Maria Nila Heredia is a first generation coffee farmer, who along with her husband and two sons manage this 3ha farm. Maria Nila and her husband, Rey, spent most of their youth travelling around Jaen and San Ignacio working in farms and buying small plots of land wherever they went to plant vegetables and living off of their production. Until they were in their 30s the pair were vegetable farmers, which they sold in the markets in Jaen, but after saving up enough money to buy a larger plot of land they decided to plant coffee, which was more investment but they saw it as a more profitable crop and stable life at the time. Maria Nila was one of the first people to populate the El Paraiso village and she was able to buy a relatively large plot of land, which is now divided between the family members. Aside from coffee, this farm is planted with plantain, banana, guaba (inga, a native nitrogen fixing fruit tree), lucuma (Peruvian fruit, like a sweet avocado) and cedars (hence the name, los cedros)
After harvest, the fresh coffee cherry is rinsed clean of dirt and floated to remove lower quality beans. Once clean and sorted, the cherry is pulped the same day it was picked. The pulped cherry is placed in tiled fermentation tanks where it ferments for one day and two nights, or around 36 hours. After fermentation is complete the coffee is washed twice in fresh spring water to remove the mucilage.

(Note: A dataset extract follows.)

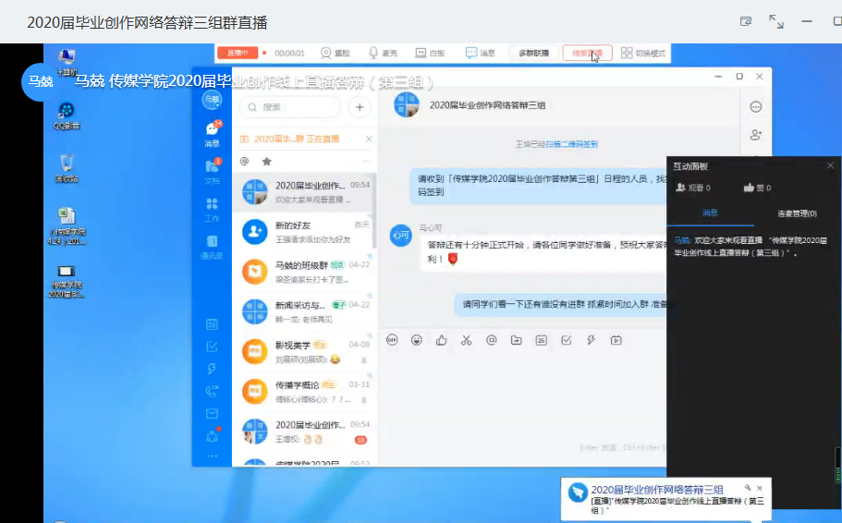
Task: Click the thumbs-up icon in chat toolbar
Action: tap(442, 340)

Maria recently invested in new parabolic dryers, along with her sons, who are also growers of high quality coffee and they decided to invest in drying infrastructure in order to improve the quality and longevity of their coffee. After fermentation the coffee is pre-dried in the sun for a couple of hours to remove excess water before being placed on raised beds inside a parabolic dryer where it dries for 15 days.